Il tuo obiettivo: Cita parola per parola il passo del testo sui poliziotti violenti che si apre con le parole contenenti "Quando, nel finale" e si chiude con "Gli intoccabili, 1987.".

Testo fornito:
○ ○ ○ ○ ○
Al di sopra della legge / Poliziotti violenti

Quando, nel finale de Gli intoccabili, Eliot Ness, l’eroe, scaraventa l’azzimato e odioso gangster giù dal tetto del tribunale, alzi la mano chi non ha intimamente goduto. È impossibile - emotivamente, istintivamente, visceralmente - condannarlo per quel gesto. E il magnifico film di Brian De Palma, scritto da David Mamet, uno dei capisaldi del periodo (The Untouchables, 1987) non fa niente per problematizzare l’accaduto, anzi. Il gangster è mostrato come particolarmente crudele ed esecrabile: ha pure assassinato l’amatissimo vecchio poliziotto impersonato da Sean Connery. A interpretare Eliot Ness, il coraggioso agente federale che ha giurato di fermare Al Capone, è Kevin Costner, con il suo volto da eroe tutto d’un pezzo: non batte ciglio dopo aver deliberatamente, non accidentalmente, punito il criminale così, extra legem. E noi con lui.  

 

Gli intoccabili, 1987.
○ ○ ○ ○ ○
Materiale:

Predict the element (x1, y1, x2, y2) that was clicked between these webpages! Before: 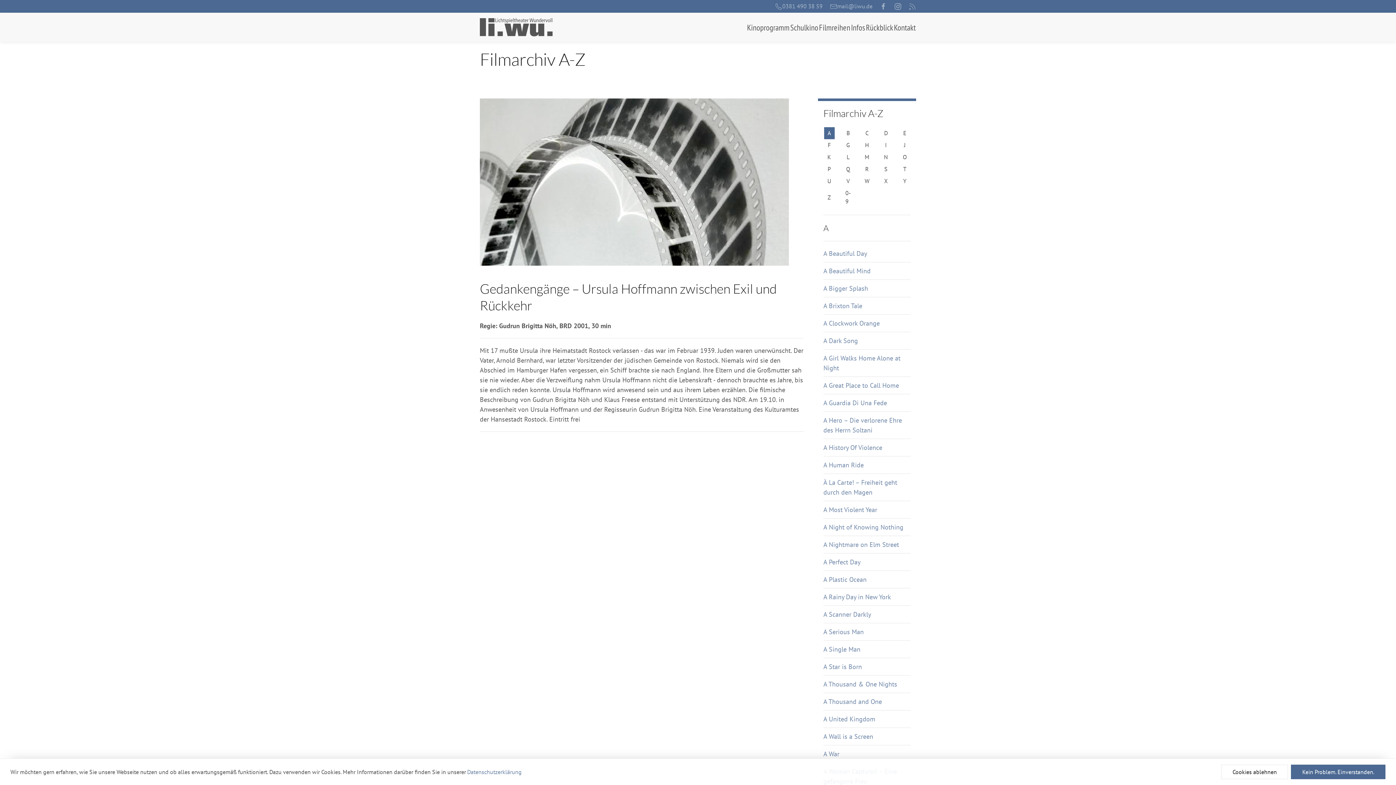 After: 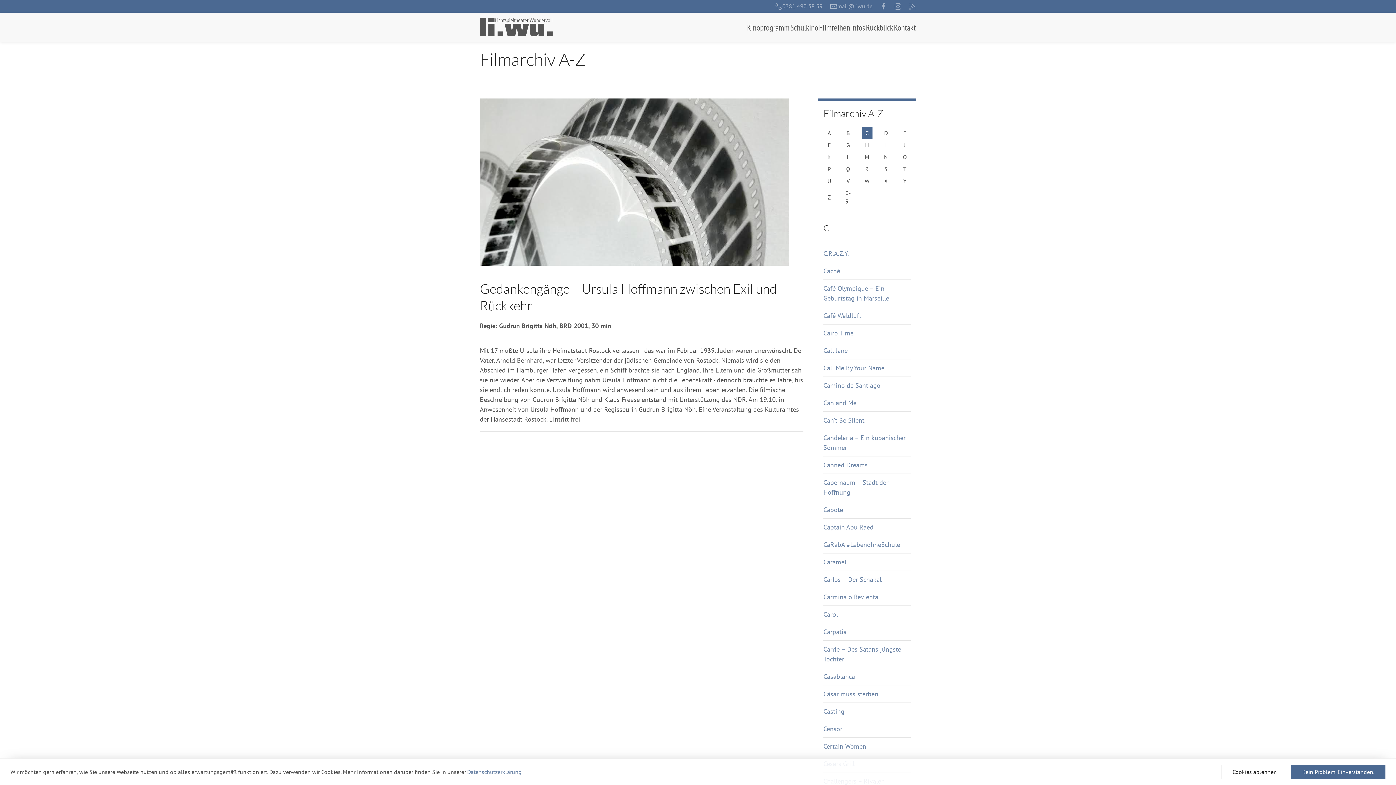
○ ○ ○ ○ ○
Soluzione:
Quando, nel finale de Gli intoccabili, Eliot Ness, l’eroe, scaraventa l’azzimato e odioso gangster giù dal tetto del tribunale, alzi la mano chi non ha intimamente goduto. È impossibile - emotivamente, istintivamente, visceralmente - condannarlo per quel gesto. E il magnifico film di Brian De Palma, scritto da David Mamet, uno dei capisaldi del periodo (The Untouchables, 1987) non fa niente per problematizzare l’accaduto, anzi. Il gangster è mostrato come particolarmente crudele ed esecrabile: ha pure assassinato l’amatissimo vecchio poliziotto impersonato da Sean Connery. A interpretare Eliot Ness, il coraggioso agente federale che ha giurato di fermare Al Capone, è Kevin Costner, con il suo volto da eroe tutto d’un pezzo: non batte ciglio dopo aver deliberatamente, non accidentalmente, punito il criminale così, extra legem. E noi con lui.  

 

Gli intoccabili, 1987.